Вот и я не могу догадаться, над кем издевается улыбчивый писатель? Над несчастным (и не любимым мной) Гайдаром? Над Варламом Шаламовым, страшные свидетельства которого он весело-ласково «огайдаривает»? Над модой на «социалистический реализм»? Над Владимиром Сорокиным, не хуже (и не лучше) которого, оказывается, умеет выкаблучиваться Солоух? Над заскорузлыми долдонами, которым все еще кажется, что есть темы, при обращении к которым следует обходиться без элегантного глумления, иначе именуемого демонстрацией абсолютной свободы артиста? Увы, не догадываюсь. И боюсь, что, когда Солоух представит целое (в «Октябре» есть сноска: «Повесть как фрагмент нового романа»), а спорые интерпретаторы выдвинут ряды стройных гипотез, буду точно так же недоуменно разводить руками. Нам, гагарам, недоступно… Но пока – не все равно.
19 июля
Бог троицу любит
Марта Петрова. Илиади. Книга песен. М.: Время
Согласно бородатой литераторской шутке, написать первую книгу – дело нехитрое, поди-ка напиши вторую. («У» здесь принято растягивать как можно дольше – «втору-у-у-ю»!) В шутке этой, как водится, есть доля шутки (блеклых, сомнительных да и просто отвратных дебютов хватало во все времена), но куда больше в ней банально-печальной правды. Слишком часто автор удачного (и/или хорошо встреченного) сочинения новой своей вещью огорчает тех, кто недавно его приветствовал. В какой-то мере этот эффект можно списать на непостоянство публики и литераторского сообщества, жадных до новизны вообще и новых имен в частности, но и боящихся попасть впросак. Отсюда бессознательное злорадство, смешанное с бессознательным же стремлением оправдаться за прежнюю эйфорию: мол, да, носились мы с NN как с писаной торбой, но теперь-то видим, как глупо промахнулись, больше нас на этой мякине не проведешь…
Увы,
«Илиади. Книга песен» – второй роман Марты Петровой. Первый – «Валторна Шилклопера» – неожиданно, победно, с какой-то непривычной веселой легкостью вошел в букеровский шорт-лист 2004 года. Прежде о Марте Петровой никто слыхом не слыхал, ибо прозы она до «Валторны…» не сочиняла. Основной стратегией текста – изящной имитации дневника интеллигентной москвички – была «игра в достоверность». С одной стороны, реалии общемосковской (в частности – культурной) жизни впечатляюще конкретны и узнаваемы, а интимная интонация заставляет поверить в реальность мужа, дочери, родственников, друзей и знакомых героини-рассказчицы. С другой, сказочная легкость запечатленного житья-бытья (ничего дурного с симпатичными персонажами не случается), обилие цитат и литературных шуток, зримый намек на то, что автор скрывается под псевдонимом, придавали миру «Валторны…» ощутимую толику фантастичности, если не иллюзорности. Кстати, сам я «пал жертвой» этой «игры в достоверность». В романе не раз упоминаются книжные обзоры, которые муж рассказчицы пишет для культурной страницы серьезной газеты. С ним-то я и был отождествлен, а когда принялся клятвенно заверять, что жена моя «Валторны…» не писала, что у меня меньше свойственников и больше дочерей, что к джазу я равнодушен, пива не пью никогда, а кроме обзоров сочиняю и кое-что еще (рецензии, например), то, увидев скептическую улыбку собеседника, почувствовал всю ничтожность «жизненных» аргументов. Конечно, в книжке и должно быть «не так» – на то она и книжка.
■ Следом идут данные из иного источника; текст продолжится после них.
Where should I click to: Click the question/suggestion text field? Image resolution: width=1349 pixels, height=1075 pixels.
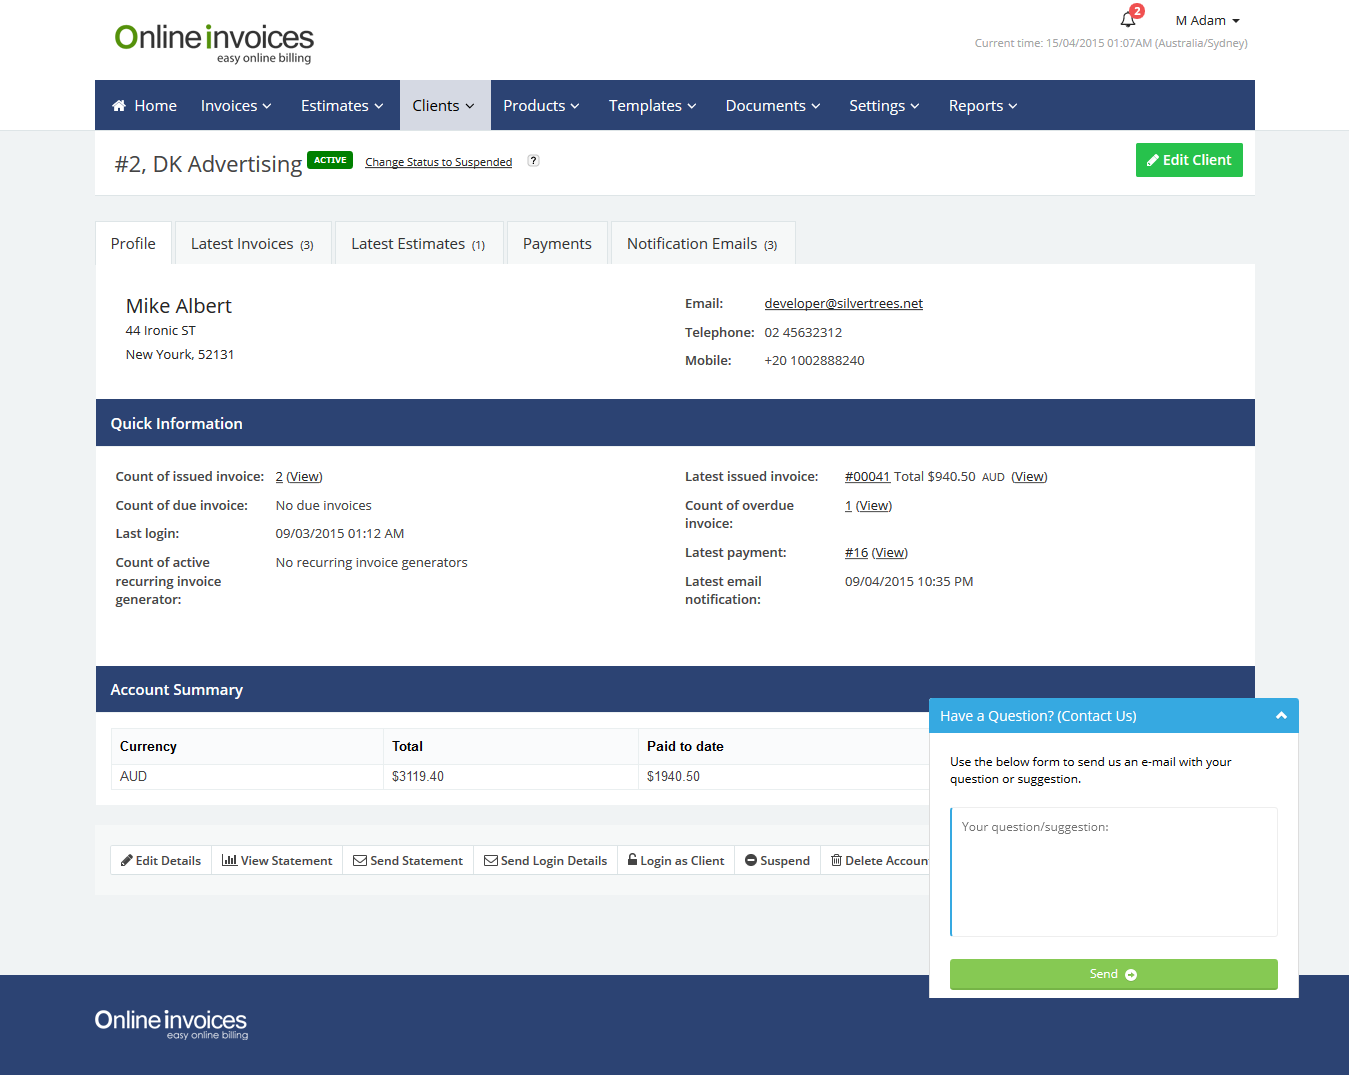(1114, 871)
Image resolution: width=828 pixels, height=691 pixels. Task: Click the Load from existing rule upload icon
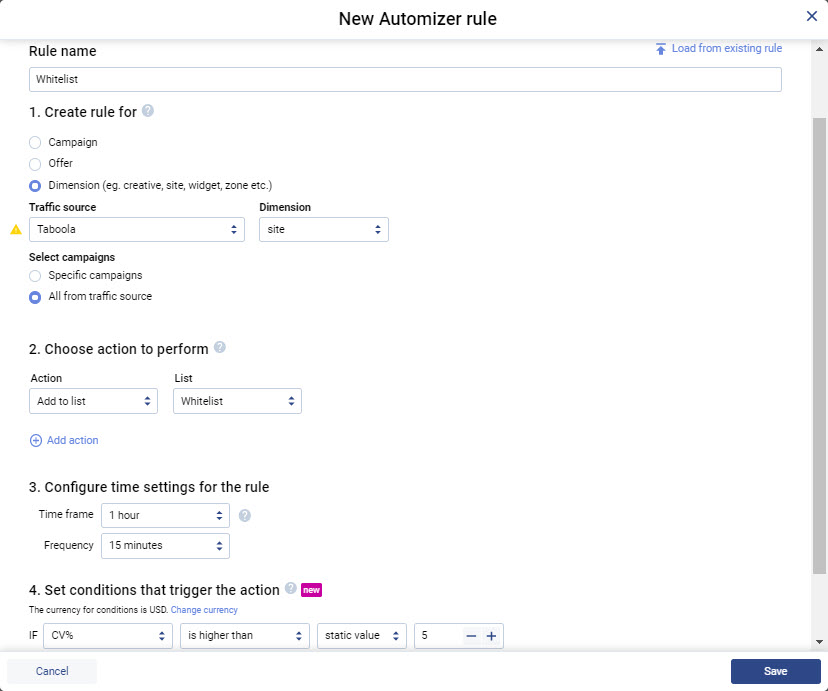click(661, 49)
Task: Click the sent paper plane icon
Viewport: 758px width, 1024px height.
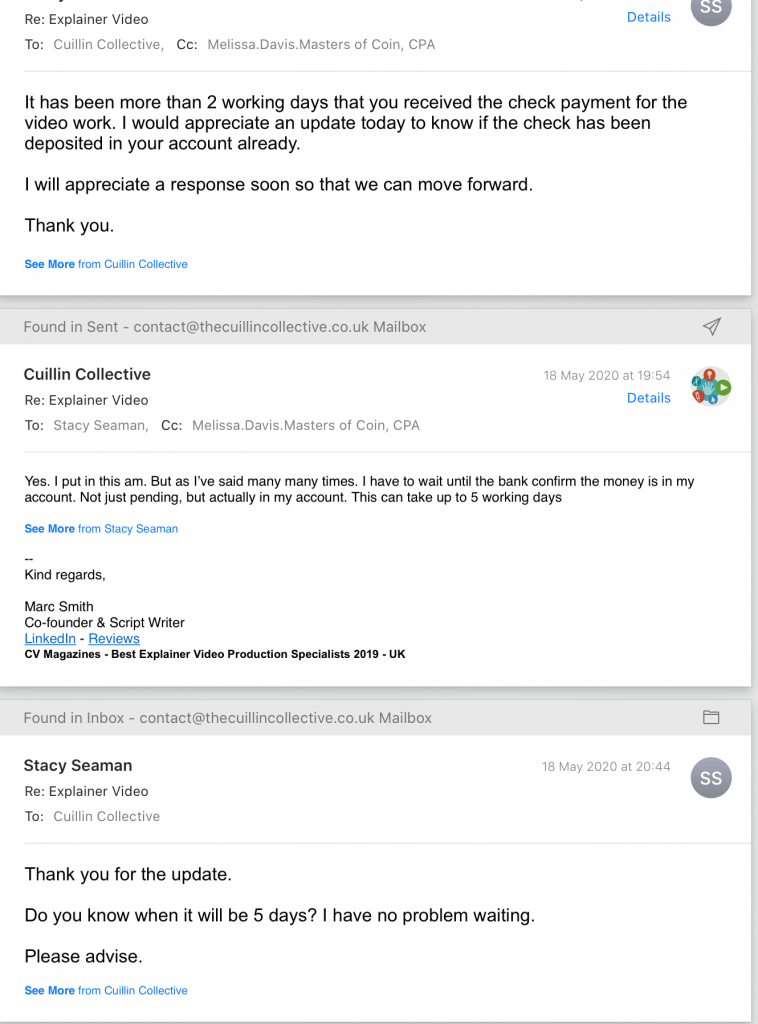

Суть «фантастичности» романа, по-моему, была мало кем понята. «Легкомысленную» Марту Петрову упрекали то ли за то, что таких благополучных, дружных, достойно держащихся, сочетающих вкус к жизни и вкус к культуре людей нет в природе (знамо дело, в наших палестинах водятся исключительно люмпены, духлессы, бандиты и олигархи), то ли за то, что изображать таковых – буде они и есть – стыдно, ибо таким путем производится лакировка гнусной действительности, за что беспечного автора непременно еще клюнет жареный петух. Вообще-то, кажется мне, что сия поганая птица клевала писательницу не меньше, чем иных печальников горя народного. Но писала она о торжестве нормы (а не аномалии, выдающей себя за норму), о праве на счастье людей, что не гонятся за бешеными деньгами и не валяются в кювете, а любят и толково делают свое дело днем и с удовольствием отдыхают вечером. Городская сказка не отрицала сомнительную реальность, но утверждала достоинство, извините за выражение, интеллигенции, а заодно мягко объясняла, чем жизнь отличается от выживания. Для этого потребовалось многое вынести за скобки.